While other rules of thumb may be preferable to the pro rata rule put forward by NASEM7 and WHO8, fully assessing their effectiveness is challenging as it is not immediately clear what the workability costs avoided from adopting these alternative rules would be (i.e., it would not be zero as they imply a deviation from the status quo). Future work to address the effectiveness of another rule of thumb relative to the optimal allocation could use the optimal control methodology employed in this paper to offer important information to policymakers that face the challenge of allocating scarce life-saving resources to their jurisdictions.

There are other important factors that have received significant attention in the literature that could be the focus of future research. For example, we assumed that jurisdictions have the same vaccine distribution capabilities, while in practice it is likely that jurisdictions will differ in this aspect for various reasons such as vaccine hesitancy49 and pre-allotment preparedness50. Our model further assumes that decision-makers have complete knowledge about the number of infected individuals in both patches, yet challenges with reporting is common for infectious diseases51, including COVID-1952,53,54. We have also assumed that individuals do not change their behavior following vaccination, though individuals may engage in riskier behavior55 or behavioral intervention policies may be lifted56. This effectively creates a trade-off between the vaccination level and the contact rate. We have also simplified the cost structure of the model by only considering the economic health costs stemming from the infection rate; the cost of shutting down the economy39 may impact vaccine allocation decisions when economic impacts are heterogeneous across jurisdictions. We simplified vaccine dosage—for instance, whether to delay or not the second dose57 and whether or not to use fractional dosing58. We have also simplified vaccination by assuming vaccine failure was readily observable and those individuals could be revaccinated. While in practice individuals with vaccine failure would remain susceptible. We leave for future work an investigation of the case where the number of individuals with vaccine failure is sufficiently large. Finally, we have only considered uncertainty that is either resolved before the allocation decision or never resolved at all; another possibility is that more information about parameters is learned during the allocation decision (see, for instance59, where cell phone data gradually informs mobility patterns for COVID-19). In such cases, adaptive management approaches may be of relevance60. Further research including these aspects could add additional valuable insights into the trade-offs inherent in these different allocations rules.

Finally, while our paper and most of the discussion revolves around the allocation of a vaccine, a similar allocation problem has arisen with antiviral drug becoming available (for a discussion on antiviral treatments for SARS-Cov-2, see61). Because drugs and vaccines have different goals—treating infected individuals and prophylaxis, respectively—the economic and public health trade-offs of different allocation rules may be unique to the type of pharmaceutical intervention. Future work considering the joint allocation question of antiviral drugs and vaccines could be valuable in understanding the trade-offs and complementarities between these different pharmaceutical interventions.

* * *

■ **Questions**:
- 1) Answer these questions about the excerpt on vaccine allocation, one line each:
(a) Which two bodies put forward the pro rata rule?
(b) What two reasons does it give for why jurisdictions may differ in vaccine distribution capabilities?
(c) What goal does it assign to drugs, and what goal to vaccines?
- 2) Please retype the part of the excerpt on vaccine allocation that opens with the words "Finally, while our" and closes with "different pharmaceutical interventions.".

* * *

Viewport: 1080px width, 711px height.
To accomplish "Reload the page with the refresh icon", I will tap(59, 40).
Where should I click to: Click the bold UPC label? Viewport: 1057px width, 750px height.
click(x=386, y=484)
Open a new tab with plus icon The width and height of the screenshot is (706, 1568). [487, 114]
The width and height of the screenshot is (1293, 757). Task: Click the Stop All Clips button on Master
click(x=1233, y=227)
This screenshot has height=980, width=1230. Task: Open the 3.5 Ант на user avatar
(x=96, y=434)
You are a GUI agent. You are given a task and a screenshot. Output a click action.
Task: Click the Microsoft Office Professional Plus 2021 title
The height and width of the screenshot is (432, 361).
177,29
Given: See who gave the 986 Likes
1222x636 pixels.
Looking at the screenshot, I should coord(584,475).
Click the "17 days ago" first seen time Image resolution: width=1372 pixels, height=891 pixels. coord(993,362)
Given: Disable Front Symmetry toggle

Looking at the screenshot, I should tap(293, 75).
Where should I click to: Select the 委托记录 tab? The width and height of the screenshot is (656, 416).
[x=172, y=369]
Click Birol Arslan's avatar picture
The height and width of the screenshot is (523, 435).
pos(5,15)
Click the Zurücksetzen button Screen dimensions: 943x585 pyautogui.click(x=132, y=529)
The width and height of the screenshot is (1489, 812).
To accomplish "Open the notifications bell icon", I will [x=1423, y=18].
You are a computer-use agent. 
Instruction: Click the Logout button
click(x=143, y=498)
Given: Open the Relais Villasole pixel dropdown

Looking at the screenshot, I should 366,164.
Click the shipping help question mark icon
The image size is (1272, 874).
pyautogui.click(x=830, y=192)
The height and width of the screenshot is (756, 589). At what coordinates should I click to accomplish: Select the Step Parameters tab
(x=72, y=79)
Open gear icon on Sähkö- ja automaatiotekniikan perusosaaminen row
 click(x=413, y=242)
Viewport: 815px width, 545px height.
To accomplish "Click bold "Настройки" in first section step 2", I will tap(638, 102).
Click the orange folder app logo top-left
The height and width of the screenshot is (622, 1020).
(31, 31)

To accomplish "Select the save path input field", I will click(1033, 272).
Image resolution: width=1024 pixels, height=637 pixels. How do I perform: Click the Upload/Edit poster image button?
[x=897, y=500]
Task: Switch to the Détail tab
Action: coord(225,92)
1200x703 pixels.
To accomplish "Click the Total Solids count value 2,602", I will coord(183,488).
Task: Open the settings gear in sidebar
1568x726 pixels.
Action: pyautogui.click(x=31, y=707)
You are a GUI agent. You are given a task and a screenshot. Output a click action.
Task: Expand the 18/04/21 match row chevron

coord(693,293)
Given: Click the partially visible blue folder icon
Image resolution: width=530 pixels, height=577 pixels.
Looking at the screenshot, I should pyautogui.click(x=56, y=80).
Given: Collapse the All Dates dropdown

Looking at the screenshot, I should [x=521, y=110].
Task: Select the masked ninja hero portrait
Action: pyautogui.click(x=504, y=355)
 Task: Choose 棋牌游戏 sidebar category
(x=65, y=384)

* * *

■ **Replies**:
- 1)
(a) NASEM and WHO.
(b) Vaccine hesitancy and pre-allotment preparedness.
(c) Drugs treat infected individuals; vaccines serve as prophylaxis.

- 2)
Finally, while our paper and most of the discussion revolves around the allocation of a vaccine, a similar allocation problem has arisen with antiviral drug becoming available (for a discussion on antiviral treatments for SARS-Cov-2, see61). Because drugs and vaccines have different goals—treating infected individuals and prophylaxis, respectively—the economic and public health trade-offs of different allocation rules may be unique to the type of pharmaceutical intervention. Future work considering the joint allocation question of antiviral drugs and vaccines could be valuable in understanding the trade-offs and complementarities between these different pharmaceutical interventions.